我正在尝试遍历三个数据帧以发现它们之间的差异。我有一个包含所有内容的主数据帧和另外两个包含部分主数据帧的数据帧。我正在尝试编写python代码来识别其他两个文件中缺少的内容。主文件如下所示:
ID Name
1 Mike
2 Dani
3 Scott
4 Josh
5 Nate
6 Sandy
第二个数据帧如下所示:
ID Name
1 Mike
2 Dani
3 Scott
6 Sandy
第三数据框如下:
ID Name
1 Mike
2 Dani
3 Scott
4 Josh
5 Nate
因此将有两个输出数据帧。所需的输出如下所示,用于第二个数据帧:
ID Name
4 Josh
5 Nate
第三个数据帧所需的输出如下:
ID Name
6 Sandy
我在Google上找不到任何类似的内容。
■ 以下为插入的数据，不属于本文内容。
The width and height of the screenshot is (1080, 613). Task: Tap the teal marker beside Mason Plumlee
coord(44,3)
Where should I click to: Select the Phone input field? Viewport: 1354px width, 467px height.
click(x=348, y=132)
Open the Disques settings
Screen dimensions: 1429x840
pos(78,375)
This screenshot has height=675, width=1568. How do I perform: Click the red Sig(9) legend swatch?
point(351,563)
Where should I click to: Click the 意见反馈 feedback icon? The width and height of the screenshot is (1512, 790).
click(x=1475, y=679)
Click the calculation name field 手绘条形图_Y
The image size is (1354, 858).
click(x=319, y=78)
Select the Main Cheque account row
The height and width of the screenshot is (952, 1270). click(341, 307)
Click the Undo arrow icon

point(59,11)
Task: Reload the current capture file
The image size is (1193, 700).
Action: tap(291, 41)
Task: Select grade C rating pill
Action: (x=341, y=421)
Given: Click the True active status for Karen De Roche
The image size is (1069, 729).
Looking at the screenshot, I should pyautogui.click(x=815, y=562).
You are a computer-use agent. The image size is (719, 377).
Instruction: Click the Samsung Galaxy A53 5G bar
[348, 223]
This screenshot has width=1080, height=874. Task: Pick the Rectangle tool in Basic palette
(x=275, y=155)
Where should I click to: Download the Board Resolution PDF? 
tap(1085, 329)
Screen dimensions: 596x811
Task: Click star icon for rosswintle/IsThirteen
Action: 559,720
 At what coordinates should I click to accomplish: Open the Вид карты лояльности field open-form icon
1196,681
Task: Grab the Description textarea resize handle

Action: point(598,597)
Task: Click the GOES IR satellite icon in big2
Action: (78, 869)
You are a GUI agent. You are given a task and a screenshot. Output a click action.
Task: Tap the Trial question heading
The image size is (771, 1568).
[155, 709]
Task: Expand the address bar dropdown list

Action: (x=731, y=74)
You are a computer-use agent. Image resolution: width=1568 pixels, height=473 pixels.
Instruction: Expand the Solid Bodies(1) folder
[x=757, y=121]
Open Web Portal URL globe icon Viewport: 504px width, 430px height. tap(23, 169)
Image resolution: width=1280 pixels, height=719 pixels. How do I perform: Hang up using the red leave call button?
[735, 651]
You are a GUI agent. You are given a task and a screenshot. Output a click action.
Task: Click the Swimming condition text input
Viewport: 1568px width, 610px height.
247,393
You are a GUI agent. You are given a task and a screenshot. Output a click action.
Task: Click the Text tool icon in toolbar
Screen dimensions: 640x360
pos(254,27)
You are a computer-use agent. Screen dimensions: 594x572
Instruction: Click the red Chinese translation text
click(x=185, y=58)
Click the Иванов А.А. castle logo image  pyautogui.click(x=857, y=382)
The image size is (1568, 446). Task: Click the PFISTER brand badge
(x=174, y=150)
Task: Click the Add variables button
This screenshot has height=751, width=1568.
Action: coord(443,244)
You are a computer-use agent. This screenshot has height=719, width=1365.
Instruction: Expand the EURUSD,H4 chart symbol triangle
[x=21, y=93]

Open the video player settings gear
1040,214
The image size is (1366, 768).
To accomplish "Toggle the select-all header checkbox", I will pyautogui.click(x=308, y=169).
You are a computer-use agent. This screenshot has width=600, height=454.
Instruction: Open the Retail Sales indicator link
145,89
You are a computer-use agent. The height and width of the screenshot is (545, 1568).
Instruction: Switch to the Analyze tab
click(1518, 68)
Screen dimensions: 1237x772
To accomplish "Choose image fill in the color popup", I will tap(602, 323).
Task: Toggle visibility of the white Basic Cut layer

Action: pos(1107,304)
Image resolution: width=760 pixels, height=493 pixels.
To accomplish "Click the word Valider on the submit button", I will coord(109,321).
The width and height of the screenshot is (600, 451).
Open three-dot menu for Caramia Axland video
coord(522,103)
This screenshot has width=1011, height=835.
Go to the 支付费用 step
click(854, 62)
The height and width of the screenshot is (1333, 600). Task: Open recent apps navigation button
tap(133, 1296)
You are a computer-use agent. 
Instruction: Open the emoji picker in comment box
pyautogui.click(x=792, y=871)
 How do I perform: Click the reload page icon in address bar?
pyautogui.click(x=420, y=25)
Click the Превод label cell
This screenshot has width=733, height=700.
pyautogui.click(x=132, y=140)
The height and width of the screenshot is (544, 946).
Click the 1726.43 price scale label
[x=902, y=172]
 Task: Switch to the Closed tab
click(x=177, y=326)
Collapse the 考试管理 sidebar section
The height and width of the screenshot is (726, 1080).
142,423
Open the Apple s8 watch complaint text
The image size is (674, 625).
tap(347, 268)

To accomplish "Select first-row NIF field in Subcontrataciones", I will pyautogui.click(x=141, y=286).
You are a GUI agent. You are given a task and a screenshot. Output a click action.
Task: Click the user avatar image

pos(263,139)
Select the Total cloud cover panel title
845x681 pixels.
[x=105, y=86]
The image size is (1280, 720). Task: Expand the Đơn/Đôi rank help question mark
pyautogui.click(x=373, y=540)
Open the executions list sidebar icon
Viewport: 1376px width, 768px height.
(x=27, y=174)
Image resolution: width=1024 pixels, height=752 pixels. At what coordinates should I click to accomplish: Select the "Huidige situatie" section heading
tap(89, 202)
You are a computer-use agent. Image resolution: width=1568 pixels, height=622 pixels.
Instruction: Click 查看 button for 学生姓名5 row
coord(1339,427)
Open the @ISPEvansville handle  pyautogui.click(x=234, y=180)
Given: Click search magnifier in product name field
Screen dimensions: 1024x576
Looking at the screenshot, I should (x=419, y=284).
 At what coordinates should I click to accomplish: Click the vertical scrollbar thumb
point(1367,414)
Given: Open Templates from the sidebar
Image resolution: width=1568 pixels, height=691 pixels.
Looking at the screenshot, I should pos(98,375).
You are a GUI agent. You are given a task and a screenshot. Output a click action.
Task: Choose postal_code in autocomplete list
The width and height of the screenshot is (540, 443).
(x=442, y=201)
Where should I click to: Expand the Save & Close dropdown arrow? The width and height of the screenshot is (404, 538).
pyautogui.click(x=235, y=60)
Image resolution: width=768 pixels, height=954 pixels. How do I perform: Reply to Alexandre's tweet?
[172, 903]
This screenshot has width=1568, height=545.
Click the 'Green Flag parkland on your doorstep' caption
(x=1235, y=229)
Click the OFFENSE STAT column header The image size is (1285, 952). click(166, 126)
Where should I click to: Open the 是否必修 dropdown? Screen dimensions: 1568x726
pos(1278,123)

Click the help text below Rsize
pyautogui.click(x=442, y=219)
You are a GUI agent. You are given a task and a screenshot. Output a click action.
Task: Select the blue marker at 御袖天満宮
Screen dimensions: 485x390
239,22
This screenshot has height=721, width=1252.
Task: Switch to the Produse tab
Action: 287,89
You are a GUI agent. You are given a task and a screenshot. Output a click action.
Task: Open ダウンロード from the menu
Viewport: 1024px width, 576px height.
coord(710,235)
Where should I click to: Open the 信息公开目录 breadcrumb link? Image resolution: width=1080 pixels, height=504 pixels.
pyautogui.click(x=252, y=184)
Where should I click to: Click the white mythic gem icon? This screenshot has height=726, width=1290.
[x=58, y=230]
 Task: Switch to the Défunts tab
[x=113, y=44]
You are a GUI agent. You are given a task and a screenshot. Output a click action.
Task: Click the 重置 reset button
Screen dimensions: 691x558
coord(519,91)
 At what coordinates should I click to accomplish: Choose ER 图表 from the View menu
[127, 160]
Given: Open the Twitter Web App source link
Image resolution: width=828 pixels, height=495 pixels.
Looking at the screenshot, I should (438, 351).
我尝试过:
for i in second['ID'], third['ID']:
if i not in master['ID']:
print(i)
它返回主文件中的所有数据。
另外,如果我尝试此代码:
import pandas as pd
names = ["Mike", "Dani", "Scott", "Josh", "Nate", "Sandy"]
ids = [1, 2, 3, 4, 5, 6]
master = pd.DataFrame({"ID": ids, "Name": names})
# print(master)
names_second = ["Mike", "Dani", "Scott", "Sandy"]
ids_second = [1, 2, 3, 6]
second = pd.DataFrame({"ID": ids_second, "Name": names_second})
# print(second)
names_third = ["Mike", "Dani", "Scott", "Josh", "Nate"]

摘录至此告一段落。